Saturday, #ComcastCaresDay began trending on Twitter as Comcast launched its annual corporate volunteer event.
As the hashtag began climbing, though, the National Center on Sexual Exploitation addressed the irony that although Comcast claims to care about building communities, it also has defending selling pornography with racist, sexist, and violent themes.
NCOSE spoke out on Twitter, stating:
Comcast provides dozens of pornography titles via its Cinemax, Playboy, Vivid, Hustler, TEN, and Too Much for TV channels and subscriptions. All in all, by one review conducted in April 2016, there were 515 X-rated offerings on Comcast’s Xfinity.

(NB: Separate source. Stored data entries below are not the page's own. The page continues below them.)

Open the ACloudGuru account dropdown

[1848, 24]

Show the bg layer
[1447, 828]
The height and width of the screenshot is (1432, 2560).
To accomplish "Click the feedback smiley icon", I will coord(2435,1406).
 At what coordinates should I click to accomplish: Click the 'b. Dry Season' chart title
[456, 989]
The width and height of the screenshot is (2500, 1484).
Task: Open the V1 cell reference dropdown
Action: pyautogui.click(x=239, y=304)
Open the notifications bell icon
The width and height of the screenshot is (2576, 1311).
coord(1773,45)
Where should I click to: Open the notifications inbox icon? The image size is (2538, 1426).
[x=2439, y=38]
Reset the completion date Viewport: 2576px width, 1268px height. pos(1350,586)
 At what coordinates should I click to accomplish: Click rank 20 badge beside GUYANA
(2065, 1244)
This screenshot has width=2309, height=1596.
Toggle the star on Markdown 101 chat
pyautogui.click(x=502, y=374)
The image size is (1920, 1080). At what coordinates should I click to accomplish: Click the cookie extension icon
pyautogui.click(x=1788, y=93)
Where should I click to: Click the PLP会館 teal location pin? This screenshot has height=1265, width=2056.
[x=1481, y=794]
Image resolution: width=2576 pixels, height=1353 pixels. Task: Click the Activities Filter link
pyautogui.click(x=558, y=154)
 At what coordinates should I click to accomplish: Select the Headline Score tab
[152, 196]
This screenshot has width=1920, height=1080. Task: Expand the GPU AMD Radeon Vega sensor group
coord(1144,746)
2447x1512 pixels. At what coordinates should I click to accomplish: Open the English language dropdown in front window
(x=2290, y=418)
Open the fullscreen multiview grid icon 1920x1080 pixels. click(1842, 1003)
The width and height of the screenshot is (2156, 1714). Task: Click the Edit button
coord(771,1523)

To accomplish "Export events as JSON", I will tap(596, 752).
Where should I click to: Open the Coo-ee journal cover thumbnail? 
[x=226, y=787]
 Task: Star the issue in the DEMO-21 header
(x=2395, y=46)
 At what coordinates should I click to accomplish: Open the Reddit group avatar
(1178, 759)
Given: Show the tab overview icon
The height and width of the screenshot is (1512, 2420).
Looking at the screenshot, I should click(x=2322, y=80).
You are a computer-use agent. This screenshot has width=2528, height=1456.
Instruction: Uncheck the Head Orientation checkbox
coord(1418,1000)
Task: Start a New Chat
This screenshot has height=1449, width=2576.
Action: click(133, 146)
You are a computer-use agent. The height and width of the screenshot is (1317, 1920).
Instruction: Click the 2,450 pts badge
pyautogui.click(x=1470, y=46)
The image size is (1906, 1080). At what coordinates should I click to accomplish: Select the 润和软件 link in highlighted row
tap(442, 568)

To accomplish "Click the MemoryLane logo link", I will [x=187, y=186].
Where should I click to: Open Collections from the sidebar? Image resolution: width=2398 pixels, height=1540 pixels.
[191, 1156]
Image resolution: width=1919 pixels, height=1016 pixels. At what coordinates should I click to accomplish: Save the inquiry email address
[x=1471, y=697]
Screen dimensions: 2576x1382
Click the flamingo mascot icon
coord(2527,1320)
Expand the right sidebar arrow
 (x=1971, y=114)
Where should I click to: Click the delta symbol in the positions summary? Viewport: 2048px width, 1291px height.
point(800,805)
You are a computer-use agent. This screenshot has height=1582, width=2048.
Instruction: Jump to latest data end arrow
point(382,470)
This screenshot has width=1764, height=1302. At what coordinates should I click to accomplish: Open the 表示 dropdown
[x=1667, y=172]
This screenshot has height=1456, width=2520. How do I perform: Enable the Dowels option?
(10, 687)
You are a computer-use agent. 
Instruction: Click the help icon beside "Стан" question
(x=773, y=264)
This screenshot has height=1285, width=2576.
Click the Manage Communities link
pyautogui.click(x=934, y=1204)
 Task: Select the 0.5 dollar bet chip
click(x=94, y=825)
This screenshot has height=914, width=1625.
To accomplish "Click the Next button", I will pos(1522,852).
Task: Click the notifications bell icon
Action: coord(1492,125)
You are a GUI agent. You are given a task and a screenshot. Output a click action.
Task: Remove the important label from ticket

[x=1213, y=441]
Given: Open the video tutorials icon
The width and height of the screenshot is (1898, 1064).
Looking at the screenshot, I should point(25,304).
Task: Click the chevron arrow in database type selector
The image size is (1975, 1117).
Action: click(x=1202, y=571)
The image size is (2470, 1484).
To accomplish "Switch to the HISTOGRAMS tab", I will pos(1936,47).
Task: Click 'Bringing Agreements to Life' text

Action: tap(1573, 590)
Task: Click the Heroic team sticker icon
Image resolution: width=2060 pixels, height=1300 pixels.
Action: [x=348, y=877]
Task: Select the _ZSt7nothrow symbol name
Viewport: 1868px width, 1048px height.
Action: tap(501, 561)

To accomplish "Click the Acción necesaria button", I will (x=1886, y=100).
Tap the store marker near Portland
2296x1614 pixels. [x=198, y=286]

Our society is struggling to cope with the impacts of multiple forms of sexual abuse and violence: child sexual abuse, adult sexual exploitation, racially-motivated sexual violence, sex trafficking, and more. These problems have not emerged from a vacuum but flourish within the context of unprecedented access to hardcore pornographic material. Adult, hardcore pornography—with its raw, brutal, debasing, violent and hate-filled themes—exacerbates the deeply entrenched social ills mentioned above and unleashes devastating impacts at the individual and societal level.
By distributing pornography, Comcast is participating in and encouraging these harms, which is why Comcast is on NCOSE’s 2017 Dirty Dozen List.